Despite confronting challenges of reliability, even skeptical scientists still believe in a range of findings about human behavior. Examples of those insights include that personality traits remain fairly stable in adulthood, that individual beliefs are shaped by group beliefs, that people seek to confirm their preexisting beliefs, and more.
To better grasp the replication crisis, it’s worth exploring some of the statistical methods used in psychology experiments. Flexibility in research methodology can help explain why researchers unconsciously (and sometimes consciously) produce unreliable results.
When conducting an experiment, a researcher develops a hypothesis. For example, they may hypothesize that spending time with friends makes people happier. They then seek to reject the null hypothesis—the possibility that there is no association or effect of the sort the researchers propose. In this case, the null hypothesis would be that there is no relationship between happiness and spending time with friends.
A finding is said to be statistically significant if the results of a study based on a particular sample of people are thought to be likely to generalize to the broader population of interest. A traditional benchmark of statistical significance in psychology is a p-value of .05, though more stringent benchmarks have recently been proposed.
The p-value is a measure to determine statistical significance. Roughly speaking, a p-value is the probability of obtaining a study result by random chance if the null hypothesis is true. The smaller the p-value, the less likely it is that an observed result would be found in the absence of a real effect or association between variables. The threshold for significance is traditionally a p-value of less than .05, although the replication crisis has led researchers to rethink relying on p-values or to propose changing the threshold for what counts as "significant" to a lower p-value (such as .005). The fact that .05 is an arbitrary benchmark is, for some, further evidence that p-values are given too much credence.
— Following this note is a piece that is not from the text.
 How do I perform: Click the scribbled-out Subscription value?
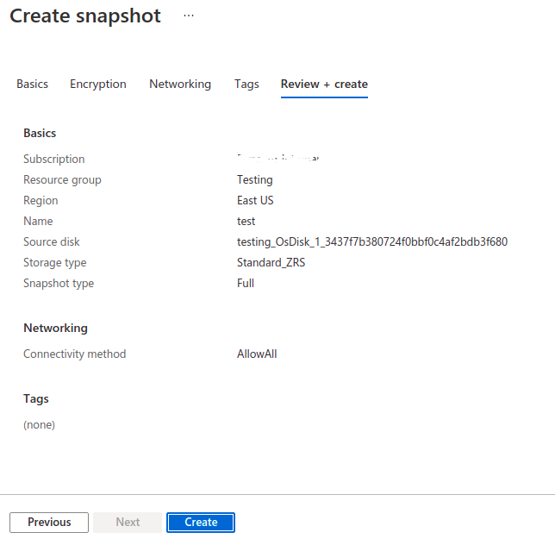click(271, 159)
A Type I error occurs when the null hypothesis is rejected even though it’s actually true, commonly called a false positive. The lower the p-value, the lower the likelihood of a Type 1 error. A Type II error occurs when the null hypothesis is wrongly accepted, called a false negative. Greater statistical power in a study (which is related to factors such as the sample size) means a lower likelihood of a Type II error.
The replication crisis provoked heated internal debate in the field, with some arguing that it called for an overhaul of psychological science and others maintaining that the “crisis” was unreal or overblown. Nevertheless, psychologists interested in reform have pressed ahead with efforts to make the claims of psychological research more credible.
The reformers’ immediate aims include greater transparency in the study planning and data analysis, more routine follow-up testing of results to make sure they can be reliably observed, and study designs that are well-suited to the scientific questions at hand. It remains to be seen which approaches will ultimately be most useful in increasing the veracity of psychological findings.
Psychologists have developed an array of strategies to ensure that future findings have greater credibility. These include conducting more replications of emerging findings, relying on larger sample sizes, and leveraging thoroughly tested measures. Another is preregistration, delineating one’s hypothesis and study plans before conducting a study. Yet another is Registered Reports, in which journals agree to publish a transparently planned-out study no matter the results.
In addition to specific procedures to curb unreliable research practices, many organizations devoted to credibility and transparency have sprung up in the wake of the replication crisis. A few of those initiatives include the Open Science Collaboration, the Society for the Improvement of Psychological Science, and the Psychological Science Accelerator.